El viernes madrugué tanto que parecía que ni siquiera había dormido y me subí en un tren dirección Venecia con parada en Milán. Atravesé Francia mientras trabajaba y al pasar por los Alpes recibí un e-mail de alguien que quiero mucho. Espero que sigáis mandando cartas, aunque sean vía correo electrónico. En Milán comí una focaccia de Spontini y me embarqué hasta Venecia. Allí me esperaban mis amigos, atravesé más de 10 puentes cargada con una maleta, una mochila y un bolso. Debo comprar menos libros, me dije. Imposible, me respondí. 

Aquella noche tomamos prosecco y descansamos. Al día siguiente fui a la Librería Acqua Alta para comprarme mi primer libro de Italo Calvino e incumplir mi promesa de no comprar tantos libros cuando viaje.
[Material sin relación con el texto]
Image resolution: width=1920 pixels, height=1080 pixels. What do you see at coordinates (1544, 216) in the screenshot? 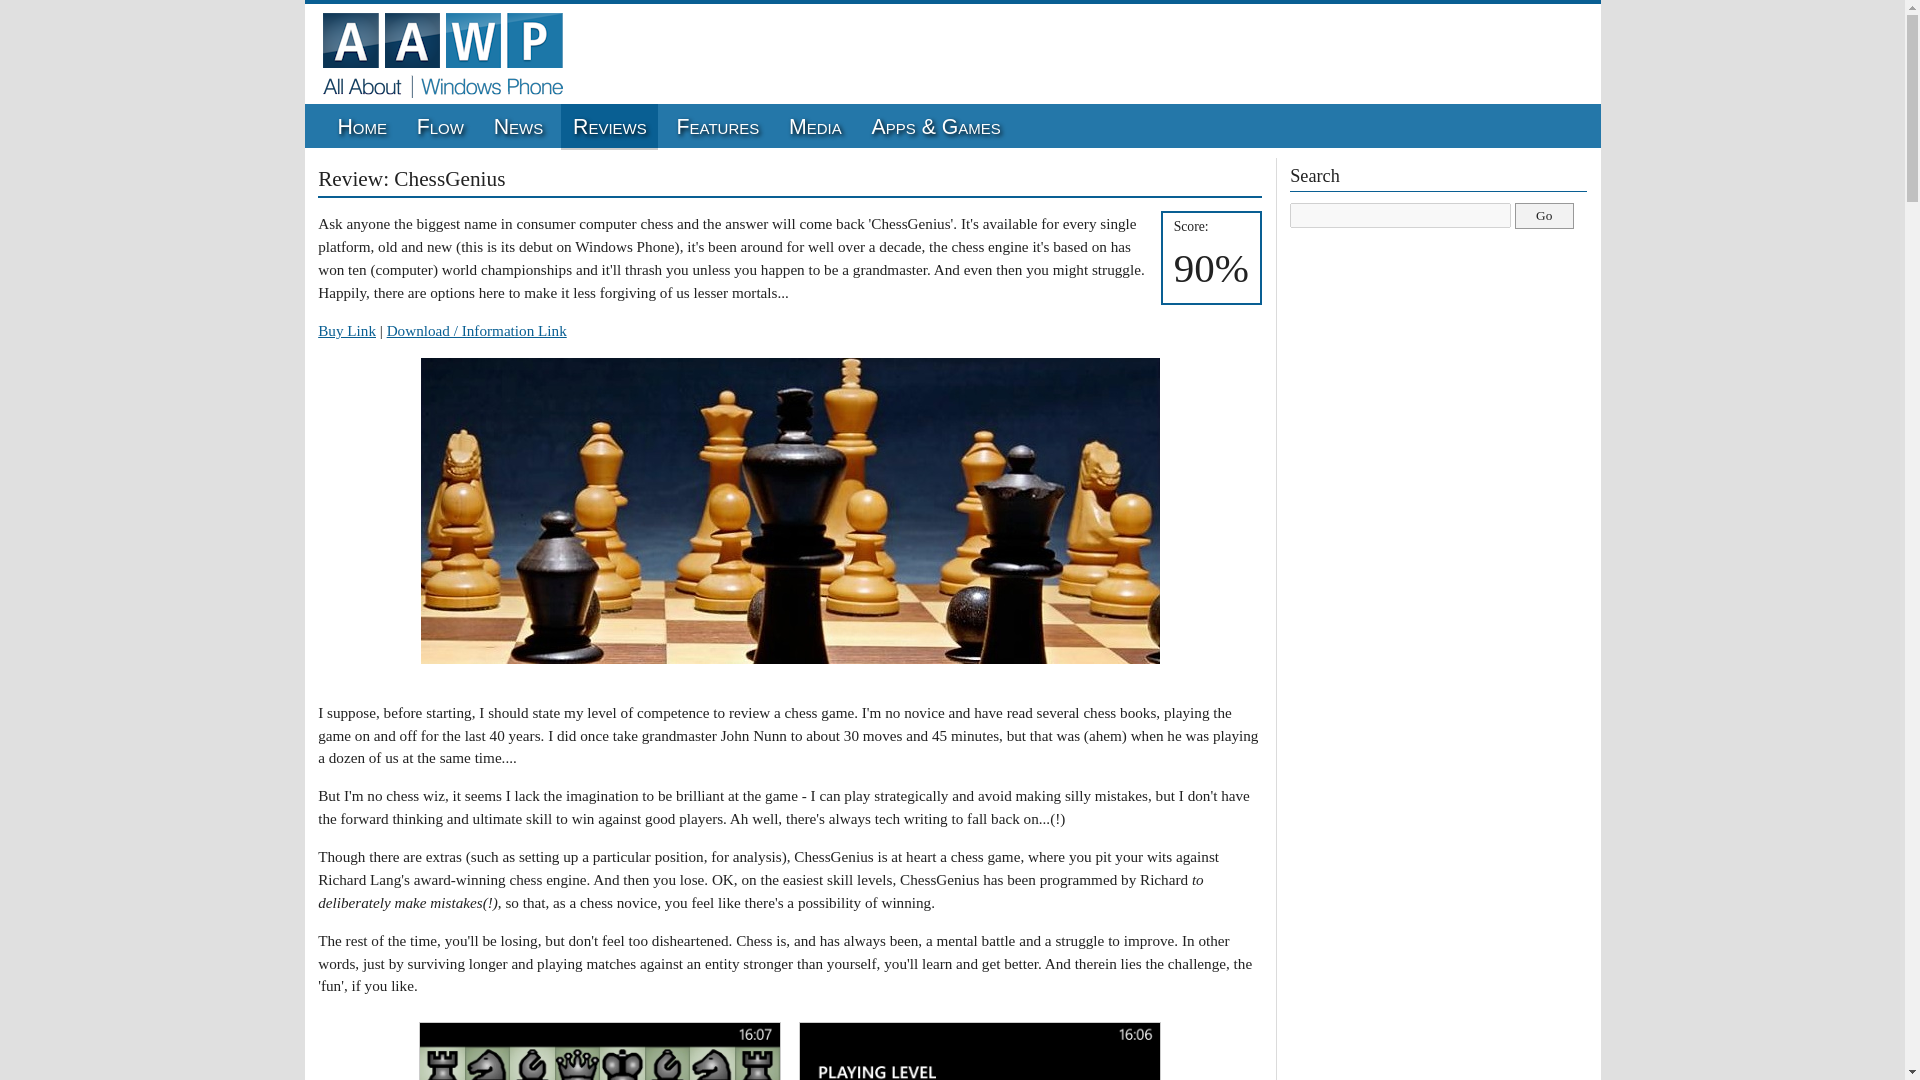
I see `Go` at bounding box center [1544, 216].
Vi casarse a un gran amigo, comimos muchísimo queso y pasta, jugamos a un bingo y partimos entre todos un tiramisú larguísimo. Sonó ‘Voglio vederti danzare’ y nos abrazamos. Amigos de más de una década. Éxito es celebrar al otro como a ti mismo. Eso no se lo pregunté a nadie, más bien me lo dije a mí.

Con el vuelo retrasado deseé no ser más Isabel Archer y sentí la urgencia por que me acariciaran mis sábanas de nuevo. Una vez leí de Gloria Steinem, en su ensayo ‘Mi vida en la carretera’, que lo que más le gustaba de irse era que podía volver y viceversa. Qué hermosa la Europa que recorrí, que bellos los canales de Amsterdam y sus cafecitos, qué hermosa, insolente e inalcanzable es París y qué belleza surrealista la de una ciudad entre canales, recovecos y secretos. Tanta como la de mis sábanas esperándome de nuevo, suaves y mías.